A seguito della notizia relativa all’aumento delle tariffe del trasporto locale, Cisl esprime forte preoccupazione.
“Esprimiamo forte preoccupazione per gli aumenti delle tariffe del trasporto pubblico locale annunciati da Start Romagna e in vigore dal prossimo 1° giugno nelle province di Forlì Cesena”.
Lo dichiara Maria Giorgini, Segretaria Generale CGIL Forlì Cesena.
“Gli aumenti riguarderanno biglietti, multicorse e abbonamenti mensili, con rincari significativi soprattutto per chi utilizza il servizio in modo quotidiano per lavoro, studio e necessità personali. Comprendiamo le difficoltà determinate dall’aumento dei costi energetici, del carburante e della gestione complessiva del servizio, questioni che pesano oggi su tutto il sistema del trasporto pubblico locale. Proprio per questo, tuttavia, riteniamo sbagliato affrontare un tema così delicato senza un confronto preventivo con le organizzazioni sindacali e con le rappresentanze sociali del territorio”.
“Il trasporto pubblico è un servizio essenziale e svolge una funzione sociale fondamentale, soprattutto per lavoratrici e lavoratori, studenti, pensionati, giovani, persone fragili e cittadini delle aree periferiche e montane. Aumenti di questa portata rischiano di incidere ulteriormente sul potere d’acquisto delle famiglie in una fase già segnata dall’aumento generalizzato del costo della vita”.
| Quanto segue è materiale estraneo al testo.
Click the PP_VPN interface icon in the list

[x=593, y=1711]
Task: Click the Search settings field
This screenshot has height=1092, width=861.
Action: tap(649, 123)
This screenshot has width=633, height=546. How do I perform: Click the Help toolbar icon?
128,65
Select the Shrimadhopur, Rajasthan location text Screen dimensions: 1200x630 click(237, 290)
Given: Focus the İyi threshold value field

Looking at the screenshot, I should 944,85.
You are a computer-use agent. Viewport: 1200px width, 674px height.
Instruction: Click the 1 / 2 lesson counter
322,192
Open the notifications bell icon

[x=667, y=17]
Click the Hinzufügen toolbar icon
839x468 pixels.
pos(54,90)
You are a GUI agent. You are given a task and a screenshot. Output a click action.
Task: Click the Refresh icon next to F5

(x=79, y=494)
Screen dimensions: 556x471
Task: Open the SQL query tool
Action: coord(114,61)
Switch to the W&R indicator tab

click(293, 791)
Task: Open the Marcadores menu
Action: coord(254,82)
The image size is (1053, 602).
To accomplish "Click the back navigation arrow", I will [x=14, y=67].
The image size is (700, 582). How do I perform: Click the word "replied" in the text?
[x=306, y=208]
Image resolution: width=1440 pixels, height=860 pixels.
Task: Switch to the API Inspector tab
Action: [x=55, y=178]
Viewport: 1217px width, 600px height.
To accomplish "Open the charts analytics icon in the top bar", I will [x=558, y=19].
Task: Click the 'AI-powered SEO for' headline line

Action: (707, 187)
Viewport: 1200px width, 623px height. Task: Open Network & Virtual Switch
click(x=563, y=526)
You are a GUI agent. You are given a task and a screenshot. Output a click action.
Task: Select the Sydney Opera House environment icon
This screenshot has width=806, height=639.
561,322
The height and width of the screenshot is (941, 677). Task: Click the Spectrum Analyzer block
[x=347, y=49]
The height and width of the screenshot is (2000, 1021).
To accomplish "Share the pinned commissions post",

“Per la CGIL Forlì Cesena non è sufficiente comunicare decisioni già assunte. Serve invece aprire rapidamente un tavolo provinciale sul trasporto pubblico locale, che coinvolga Province, Comuni, Start Romagna, Agenzia della Mobilità e organizzazioni sindacali, per affrontare in modo strutturale i temi della mobilità, delle tariffe, della qualità del servizio, della sostenibilità economica e ambientale e del diritto alla mobilità delle persone”.
“Occorre inoltre discutere del rafforzamento del trasporto pubblico come strumento di coesione sociale e territoriale, evitando che i costi delle difficoltà del sistema vengano scaricati sugli utenti. In un territorio come il nostro, caratterizzato anche da aree interne e montane, il tema della mobilità pubblica non può essere affrontato esclusivamente con logiche economiche o emergenziali”.
“Come CGIL Forlì Cesena riteniamo necessario costruire un confronto urgente che consenta di condividere scelte, priorità e investimenti futuri, anche alla luce delle trasformazioni energetiche, ambientali e sociali che stanno interessando il sistema della mobilità pubblica”.